Wednesday, April 10, 2019

A tilted market is the normal market

The image of the market with two equal partners making a fair deal is just a dream, with no grounding in reality. Regardless if we like the market economy or not, we are better off if we realize the flaws in the claims of fairness and see the shortcomings of it.  

Oxfam in Belgium, SOS Faim the European Milk Board (which is an independent association of milk farmers) and Mon lait est local (My milk is local) are currently running a campaign against the exports of European milk powder to West Africa. They have produced this video explaining the problem. 

Huge European dairy companies have expanded aggressively into West Africa. Over five years, they have nearly tripled their exports of milk powder to the region. Since 2008, EU exports of fat filled milk powders (see below) to Ghana have almost tripled (from 4,370 tons to 18,828 tons). Had the increased “milk” consumption been met by local sources, this could have given rise to some 318 new dairy enterprises with an average herd size of 100 head.  This would also have stimulated local feed production and preparation. This stands in sharp contrast to the 8 jobs created by Arla’s recent investment in Ghana, according to EPAMonitoring.

"People who live from milk are struggling," Adama Ibrahim Diallo, the president of Burkina Faso's milk producers and mini-processors union told Politico in August 2018. He said farmers in his region are gradually giving up, explaining that his processor receives 200 liters of milk a day where once it took 300. Diallo warned that the problem is aggravating the security situation in the Sahel. "The sons of pastoralists become jihadists — not out of conviction but because there are no jobs."

The formula for success is to skim the cream from the milk, the cream and butter market in Europe is still good. Then, instead of the cream, you add palm oil (!) and some sugar and you get the product “fat filled milk powder”, made from skimmed milk, buttermilk, palm oil and sucrose. Then you export the stuff to developing countries, such as Senegal, Burkina Faso or Nigeria. Of course in the marketing, the replacement of expensive butter fat with cheap palm oil is expressed as a health benefit.

The locally produced milk doesn’t even compete with milk, but with a product that would not be allowed to be marketed as milk in the countries of origin. “ ’Milk’ means exclusively the normal mammary secretion obtained from one or more milkings without either addition thereto or extraction therefrom” as is stated in an EU regulation from 2013. 

The export of milk powder to West Africa is not new, but it gained new momentum in conjunction with the milk crisis of 2014-2016. It’s root cause was global overproduction and falling prices. It hit European dairy farmers extra hard through a combination of the abolition of milk quotas in Europe and a Russian embargo in the aftermath of the Russian annexation of Crimea.  In order to deal with the crisis the European Union took a number of measures, including special support packages to farmers as well as buying huge quantities of milk powder to lift the pressure on the market. As a result of EU interventions, EU exports of skimmed milk powder increased with 59%, despite a 50% decline in global prices.

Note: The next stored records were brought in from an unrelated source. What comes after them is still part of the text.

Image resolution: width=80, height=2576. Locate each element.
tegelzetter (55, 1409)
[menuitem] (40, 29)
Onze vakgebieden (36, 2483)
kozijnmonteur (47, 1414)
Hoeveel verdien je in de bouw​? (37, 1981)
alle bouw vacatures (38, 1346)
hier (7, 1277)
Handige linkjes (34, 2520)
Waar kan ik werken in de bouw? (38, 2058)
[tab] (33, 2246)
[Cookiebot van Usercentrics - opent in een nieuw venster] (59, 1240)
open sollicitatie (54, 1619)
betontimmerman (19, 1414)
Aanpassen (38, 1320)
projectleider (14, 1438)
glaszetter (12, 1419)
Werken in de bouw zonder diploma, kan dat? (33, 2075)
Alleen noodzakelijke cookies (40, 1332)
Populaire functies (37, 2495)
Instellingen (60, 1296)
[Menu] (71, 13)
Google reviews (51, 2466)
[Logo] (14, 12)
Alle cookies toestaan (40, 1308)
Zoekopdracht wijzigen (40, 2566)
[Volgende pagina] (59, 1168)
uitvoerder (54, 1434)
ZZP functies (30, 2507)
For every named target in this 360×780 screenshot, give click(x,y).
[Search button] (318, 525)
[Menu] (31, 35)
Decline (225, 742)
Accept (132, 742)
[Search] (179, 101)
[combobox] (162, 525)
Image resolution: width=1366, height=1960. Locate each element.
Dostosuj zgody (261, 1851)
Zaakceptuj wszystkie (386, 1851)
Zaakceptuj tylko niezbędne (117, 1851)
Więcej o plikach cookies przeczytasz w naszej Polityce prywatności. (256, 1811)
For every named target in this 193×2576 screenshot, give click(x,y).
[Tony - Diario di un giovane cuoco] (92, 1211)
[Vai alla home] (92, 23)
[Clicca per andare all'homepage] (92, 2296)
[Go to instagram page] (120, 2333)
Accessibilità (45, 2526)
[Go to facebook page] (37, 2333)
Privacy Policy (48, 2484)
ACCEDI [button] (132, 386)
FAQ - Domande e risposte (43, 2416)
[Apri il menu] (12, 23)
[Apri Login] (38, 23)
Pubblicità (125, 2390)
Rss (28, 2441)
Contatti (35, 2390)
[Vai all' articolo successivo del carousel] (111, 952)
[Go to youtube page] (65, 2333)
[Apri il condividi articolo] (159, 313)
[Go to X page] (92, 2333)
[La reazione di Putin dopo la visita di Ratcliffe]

It is not a new story though, or unique for dairy. Consumption of poultry meat, in Sub-Saharan Africa (SSA) increased 99% between 2004 and 2014. However while domestic SSA production has increased only 57%, imports have increased a massive 209%. Often the exports are of the less desirable parts of the chicken which are hard to sell in Europe.

It is frequently argued that these are examples of unfair trading practices. And of course they are unfair.

Unfair is normal when it comes to trade, and the more so the bigger difference in scale and abilities there are between the trading partners. The successful actor will use its strength. To have conducive policies in a country is essential for competitiveness, which is expressed by politicians and businesses alike. To be big is also a success factor and European dairy companies are very big. Danone annual sales are bigger than the total economy of Senegal. Big companies will get favorable credits and preferential treatments by governments. A successful actor will innovate, e.g. by replacing butter with palm oil and pack their products in tiny disposable plastic bags affordable and easy to use. Successful actors will seize opportunities and “beat the competition“.

The sales of fat filled milk powder in West Africa are not the result of market failure or market distortions, they are the result of the normal workings of markets as we know them. The image of the market with two equal partners making a fair deal is just a dream, with no grounding in reality. Regardless if we like the market economy or not, we are better off if we realize the flaws in the logic and the shortcomings of it.